Tie Stereotypes

The Club Stripe


The Club Stripe man wakes up far earlier than he needs to. By 8.00am, he is wandering down the road, in a brass buttoned blazer, grey flannel trousers, white shirt and club stripe tie, to fetch his milk, bread and eggs from the local Marks & Spencer. There is a corner shop nearer to his flat, which neighbours use frequently, but the Club Stripe man insists on the quality of M&S; his wife having passed away, leaving him with only a cosy abode and a couple of moggies to care for, means the pennies can be spent rather merrily. He is visited occasionally by a daughter who insists on upsetting the order of his laundry but whose society he tolerates for their bi-annual visits to National Trust properties, followed by lunches at smart coaching inns – to which he always wears his beloved burgundy and navy stripe.

The ‘Design’ Tie


The Design Tie man has just received a promotion. The public relations company he slavishly works for have acknowledged his intolerable but effective micromanaging skills and he has acknowledged their acknowledgment by purchasing six ‘design’ ties. He wears them rather poorly as he is woefully out of practice, but now that he is in a position of higher office the tie, though absurdly antiquated in his opinion, is a badge that demands respect in the workplace. He scoffs at the dull, corporate ties worn by the old, lionish owners of the company and revels in his peculiar taste by selecting some very outré rainbow neckwear; “Wow” a new junior executive exclaims naively “funky tie!” The Design Tie man smiles diffidently, returns to his desk and promptly sends the new starter 8 hours of proofreading.

The Hermes Tie


The Hermes Tie man misses France. He likes London, even “aimes” London sometimes, but the pleasures of his mother country are a long way from South Kensington. A successful lawyer, he spends his time collecting Charvet shirts, John Lobb shoes and Hermes ties, which he wears with some very ordinary, but exquisitely tailored, blue and grey suits. He spends his time indulging in foie gras at Le Gavroche and glasses of champagne at The Blue Bar of the Berkeley Hotel, a short walk from his elegant apartment. His mother lives in the Loire Valley, in grand but somewhat economical style, and he visits her each summer with his Parisian wife of whom his mother disapproves; “Parisians” she noted, strolling through her chateau’s enormous gardens “believe they are so grand.” He recently helped his mother host a garden party for Loire notables and wore a blue shirt, navy suit and his favourite ‘Leaping Rabbits’ tie in signature Hermes orange.

The Woollen Tie


The Woollen Tie man looks at his watch and bulges his lower lip in genuine surprise. His client, a wealthy Ukrainian, is late for an appointment at a former client’s property; an enormous townhouse in Mayfair with a winter garden and a lap pool. He busies himself by perfecting his appearance in an Art Deco mirror which cost his client £20,000; he straightens his olive-green woollen tie (“Silk” he opines “is vulgar”), smoothes his cashmere blazer and de-scuffs his oxblood Oxfords.
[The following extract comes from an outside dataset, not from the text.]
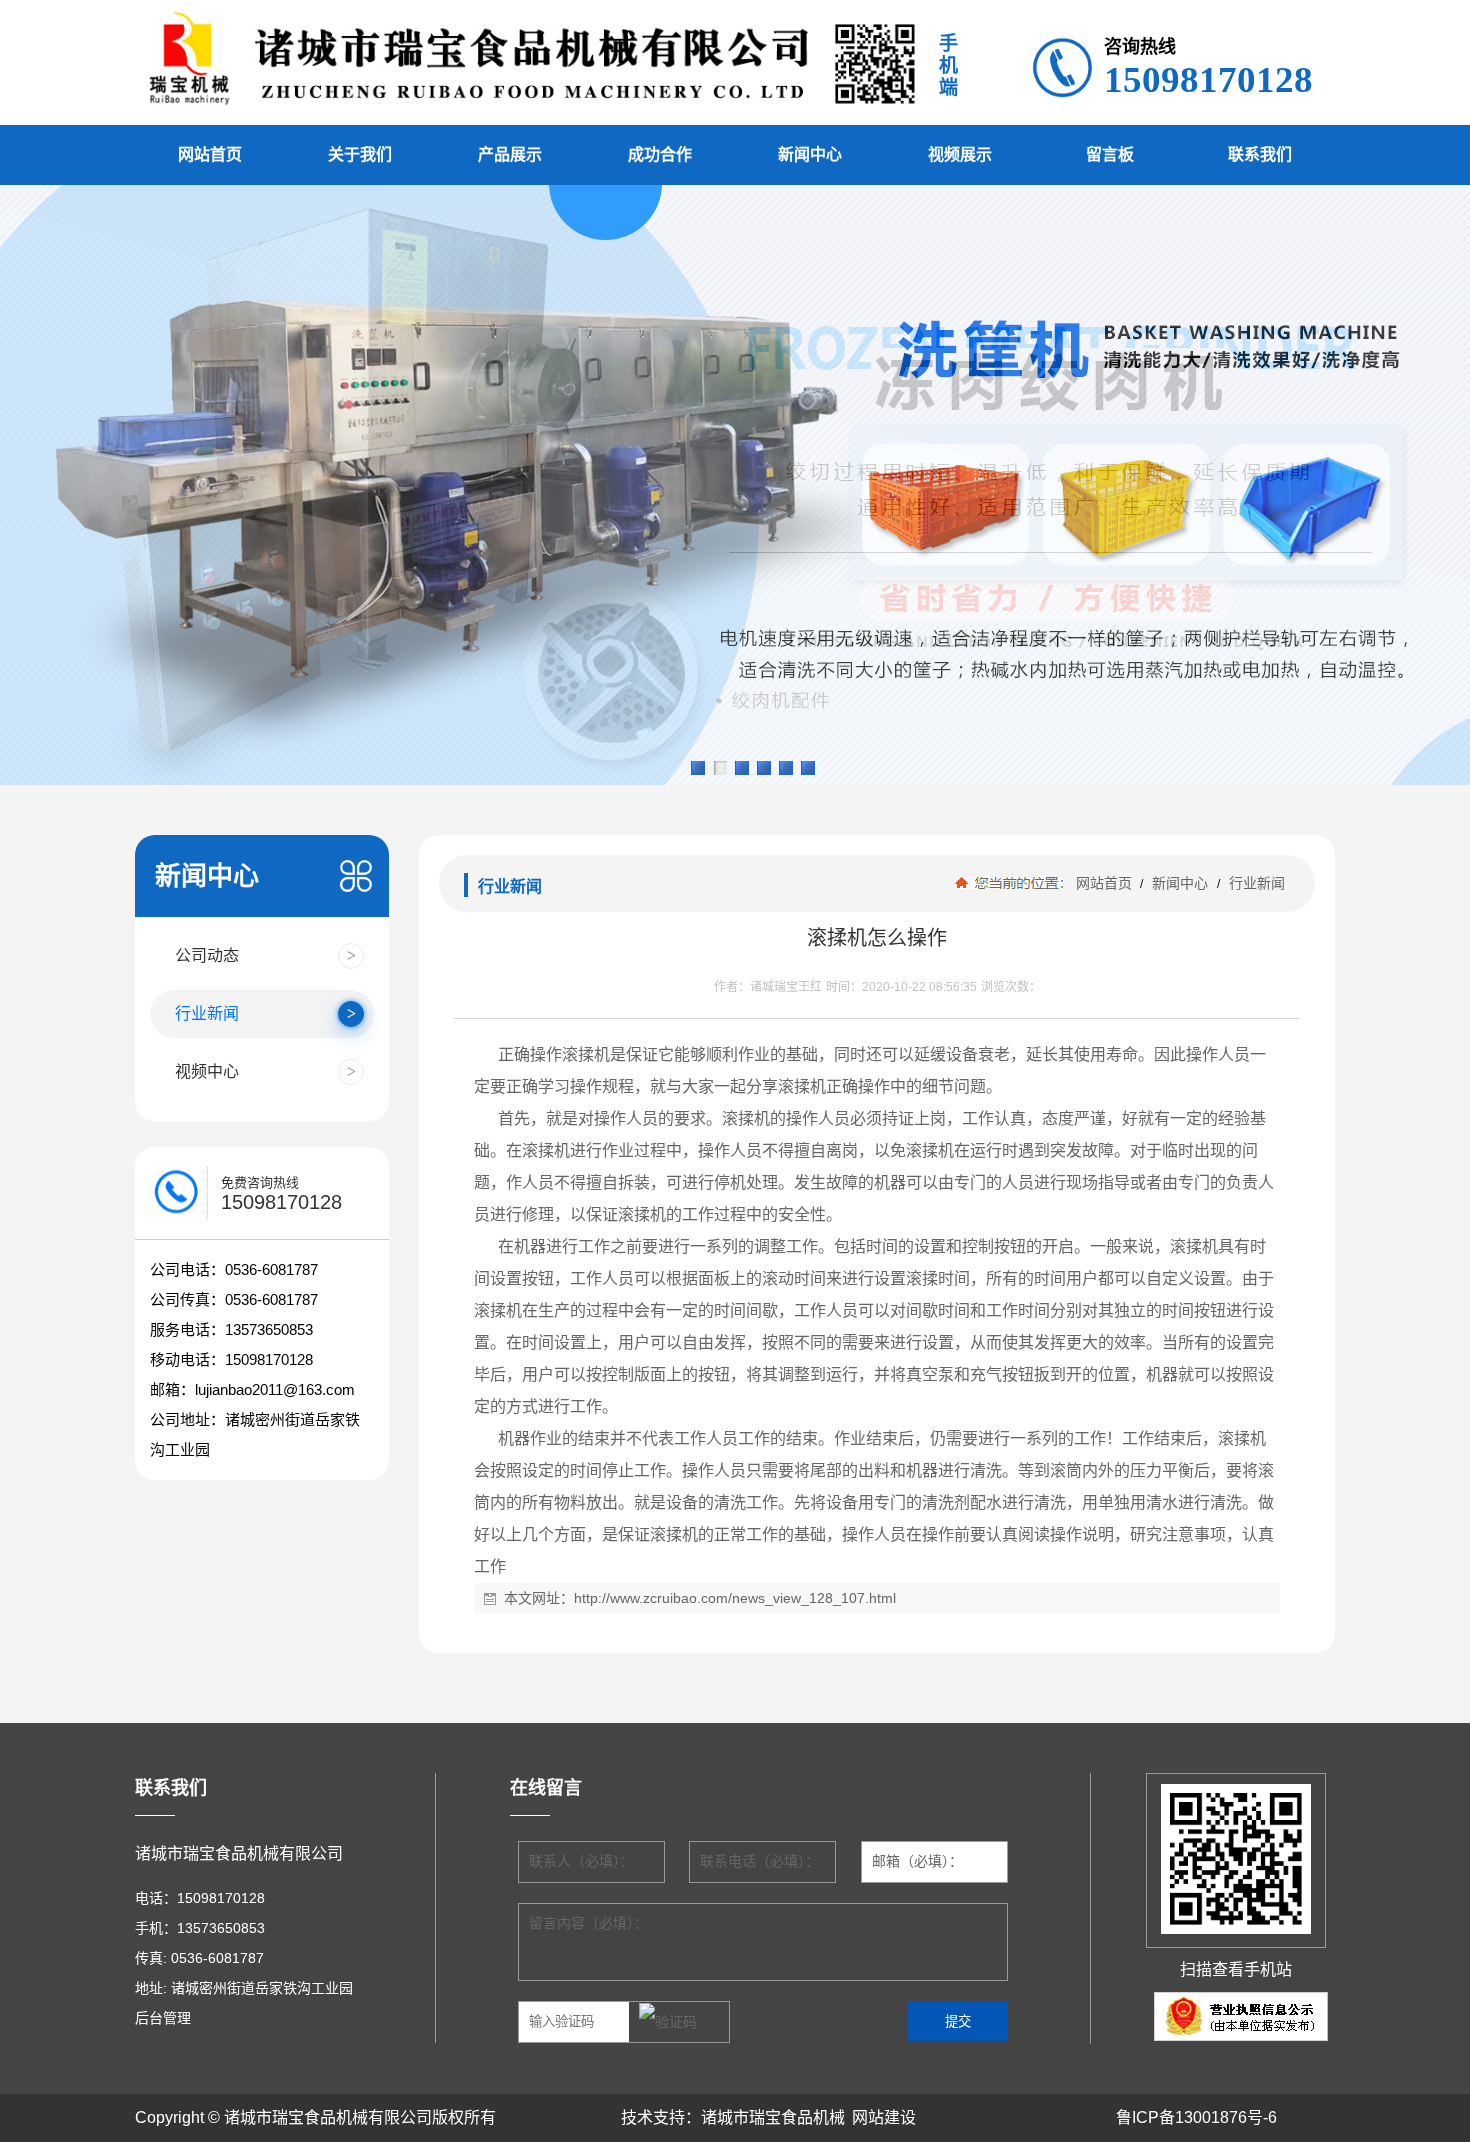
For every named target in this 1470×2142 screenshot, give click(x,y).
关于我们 (360, 154)
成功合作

His appearance is considered in texture and tone, just like his award-winning interiors; he keeps his clothes in an enormous walk-in closet with red lacquered doors. He prefers to use the same earth tones in his neckwear as he uses for the drapery in his modern-luxe, chrome-edged interiors. Just as he is climbing into his Audi R8, he receives a tap on the shoulder and turns to face his grinning and preposterously tardy client, dressed in a Gucci suit, pointy shoes and a garish silk tie. “Eww” he whispers to himself as they turn towards the house “how vulgar!”